Exercise – Retype, word for word, every line starting at the line with "Task: Click the" and ending with the final line of the entries; skip the pictures.

Records for this task –
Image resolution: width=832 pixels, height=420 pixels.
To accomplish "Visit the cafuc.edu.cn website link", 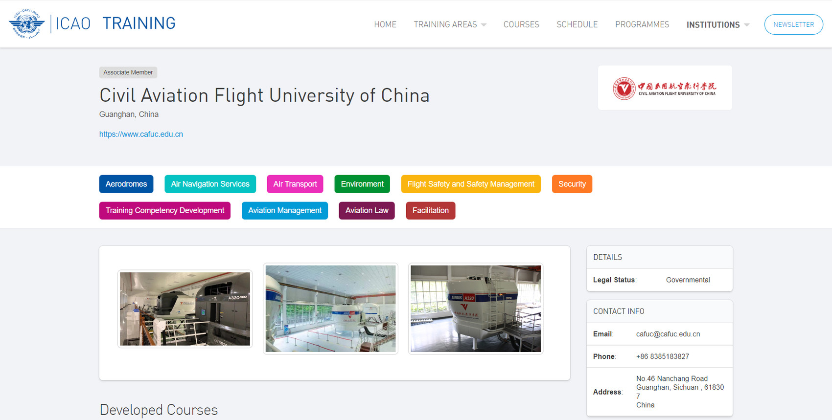I will pos(141,134).
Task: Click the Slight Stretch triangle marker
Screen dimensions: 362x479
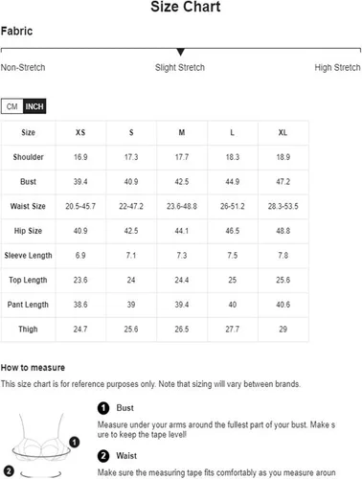Action: tap(181, 52)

Result –
Task: Click the Slight Stretch triangle marker
Screen dimensions: 362x479
Action: tap(181, 52)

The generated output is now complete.